• [What to do]:
When you transcribe the lines below, keep every word the same and leave the pictures behind.

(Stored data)
# # # # #

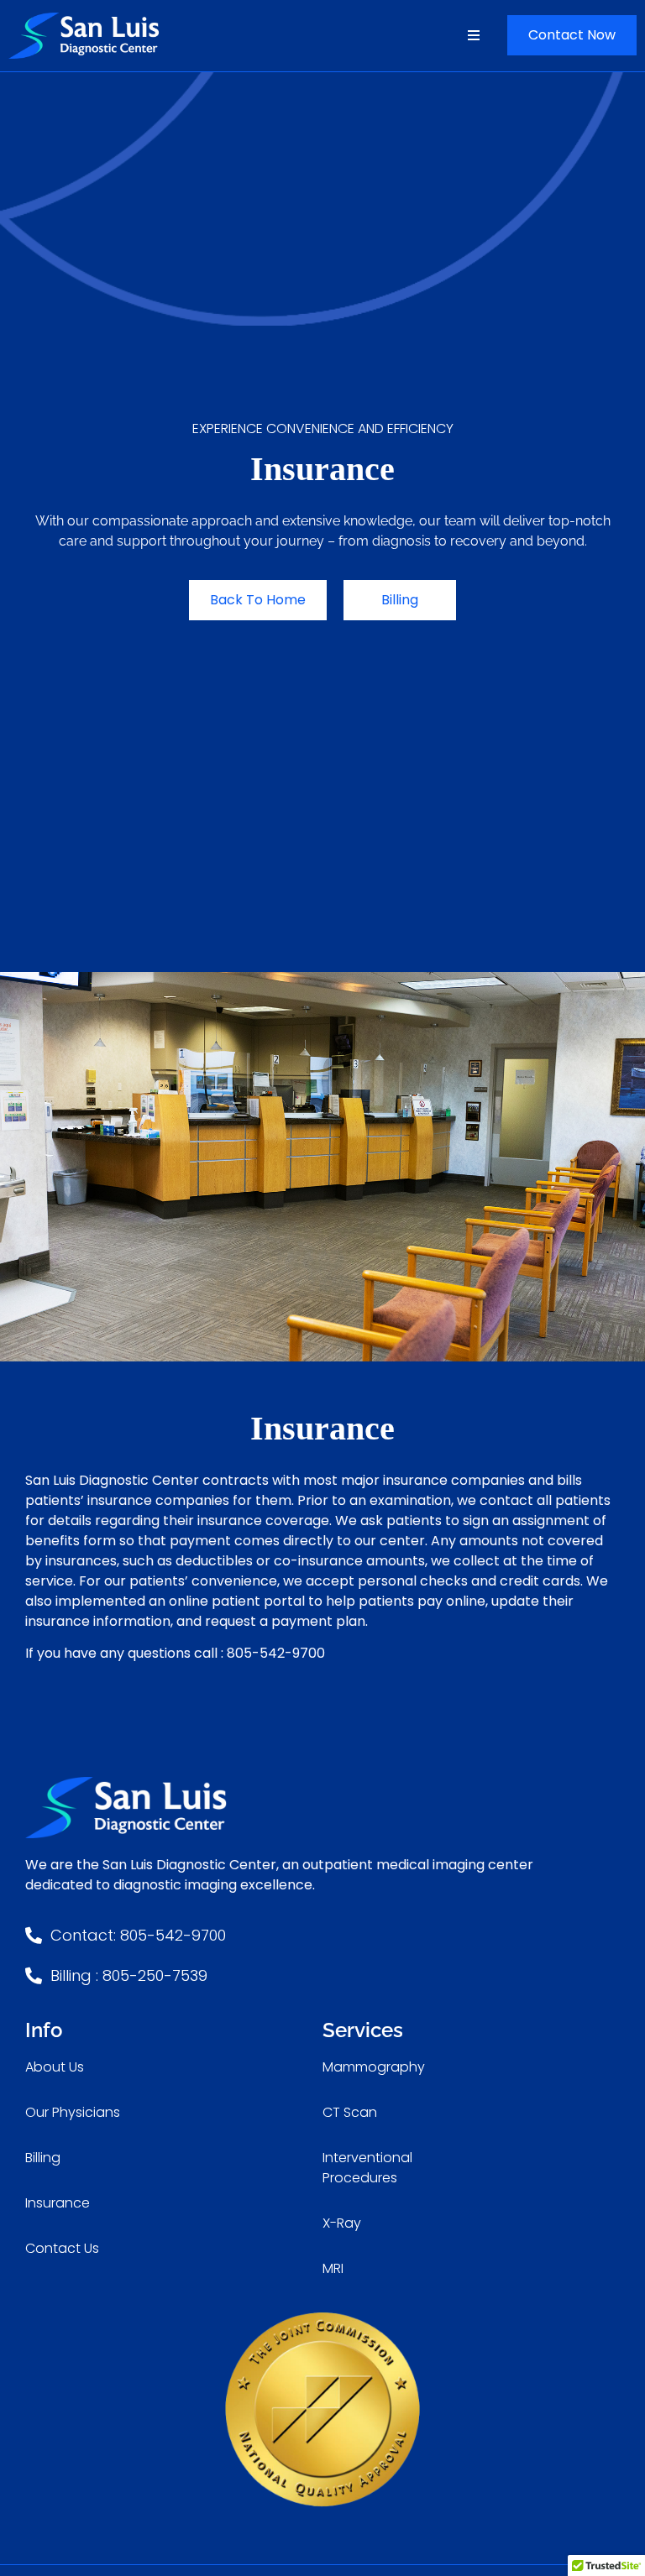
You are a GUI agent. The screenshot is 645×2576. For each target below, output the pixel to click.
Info (43, 2030)
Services (362, 2030)
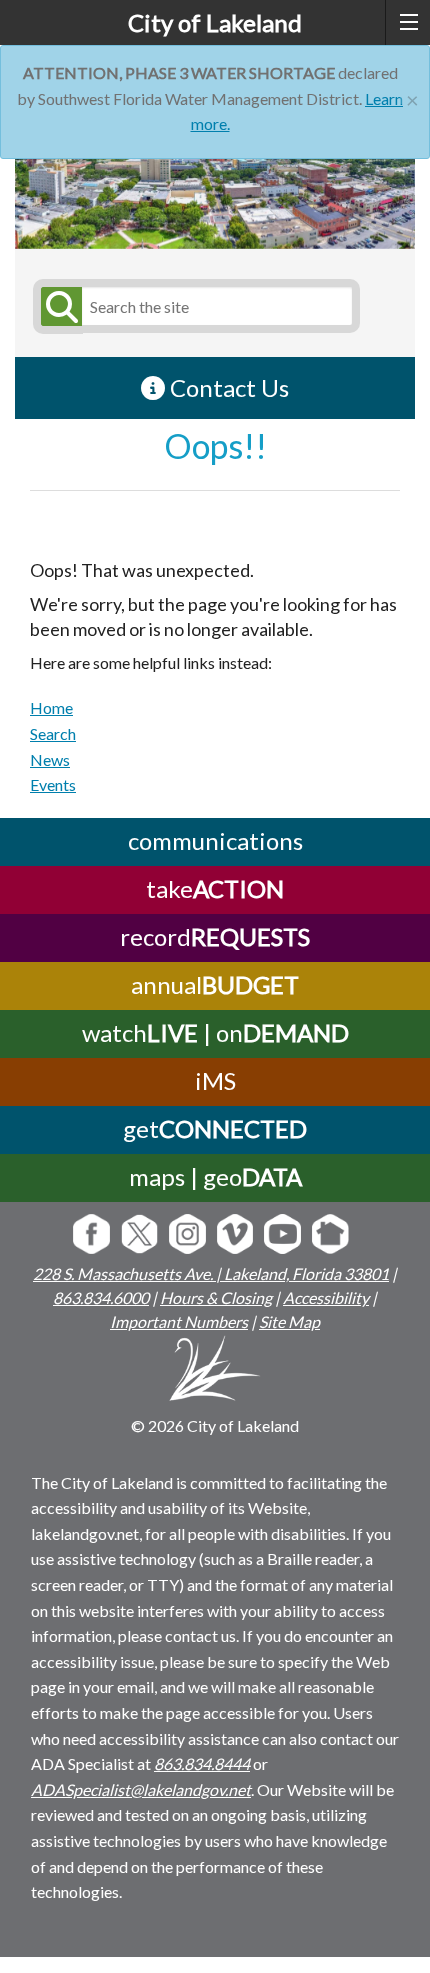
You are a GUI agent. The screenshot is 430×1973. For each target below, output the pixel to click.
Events (53, 784)
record (215, 936)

# # # # #

• [Expected answer]:
You are a GUI agent. The screenshot is 645×2576. For each target below, output the pixel to click.
Info (43, 2030)
Services (362, 2030)
You are a GUI agent. The screenshot is 430×1973. For each target below, output the pixel to click.
Events (53, 784)
record (215, 936)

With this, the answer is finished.